[What the exercise asks]
Set down all the data again. Change nothing.

= Beginning of Section =

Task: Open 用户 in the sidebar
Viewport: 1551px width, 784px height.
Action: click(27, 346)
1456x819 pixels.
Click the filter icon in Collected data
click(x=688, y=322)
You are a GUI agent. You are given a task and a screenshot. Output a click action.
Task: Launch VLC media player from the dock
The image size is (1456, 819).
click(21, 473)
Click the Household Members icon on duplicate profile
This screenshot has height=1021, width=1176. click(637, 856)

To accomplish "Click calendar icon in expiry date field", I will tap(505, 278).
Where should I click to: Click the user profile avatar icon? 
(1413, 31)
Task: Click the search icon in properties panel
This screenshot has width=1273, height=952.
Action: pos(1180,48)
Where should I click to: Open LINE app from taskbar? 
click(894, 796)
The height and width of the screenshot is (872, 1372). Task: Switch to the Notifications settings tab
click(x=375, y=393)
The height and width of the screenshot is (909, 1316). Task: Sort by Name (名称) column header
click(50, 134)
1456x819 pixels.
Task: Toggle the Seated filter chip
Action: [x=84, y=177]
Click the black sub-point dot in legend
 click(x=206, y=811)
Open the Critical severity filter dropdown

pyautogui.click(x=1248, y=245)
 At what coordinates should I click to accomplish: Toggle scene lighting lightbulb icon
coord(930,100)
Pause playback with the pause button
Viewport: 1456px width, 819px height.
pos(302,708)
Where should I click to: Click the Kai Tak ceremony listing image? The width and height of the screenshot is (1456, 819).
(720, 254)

= End of Section =

[Written answer]
Task: Open 用户 in the sidebar
Viewport: 1551px width, 784px height.
Action: click(27, 346)
1456x819 pixels.
Click the filter icon in Collected data
click(x=688, y=322)
You are a GUI agent. You are given a task and a screenshot. Output a click action.
Task: Launch VLC media player from the dock
The image size is (1456, 819).
click(21, 473)
Click the Household Members icon on duplicate profile
This screenshot has height=1021, width=1176. click(637, 856)

To accomplish "Click calendar icon in expiry date field", I will tap(505, 278).
Where should I click to: Click the user profile avatar icon? 
(1413, 31)
Task: Click the search icon in properties panel
This screenshot has width=1273, height=952.
Action: pos(1180,48)
Where should I click to: Open LINE app from taskbar? 
click(894, 796)
The height and width of the screenshot is (872, 1372). Task: Switch to the Notifications settings tab
click(x=375, y=393)
The height and width of the screenshot is (909, 1316). Task: Sort by Name (名称) column header
click(50, 134)
1456x819 pixels.
Task: Toggle the Seated filter chip
Action: [x=84, y=177]
Click the black sub-point dot in legend
 click(x=206, y=811)
Open the Critical severity filter dropdown

pyautogui.click(x=1248, y=245)
 At what coordinates should I click to accomplish: Toggle scene lighting lightbulb icon
coord(930,100)
Pause playback with the pause button
Viewport: 1456px width, 819px height.
pos(302,708)
Where should I click to: Click the Kai Tak ceremony listing image? The width and height of the screenshot is (1456, 819).
(720, 254)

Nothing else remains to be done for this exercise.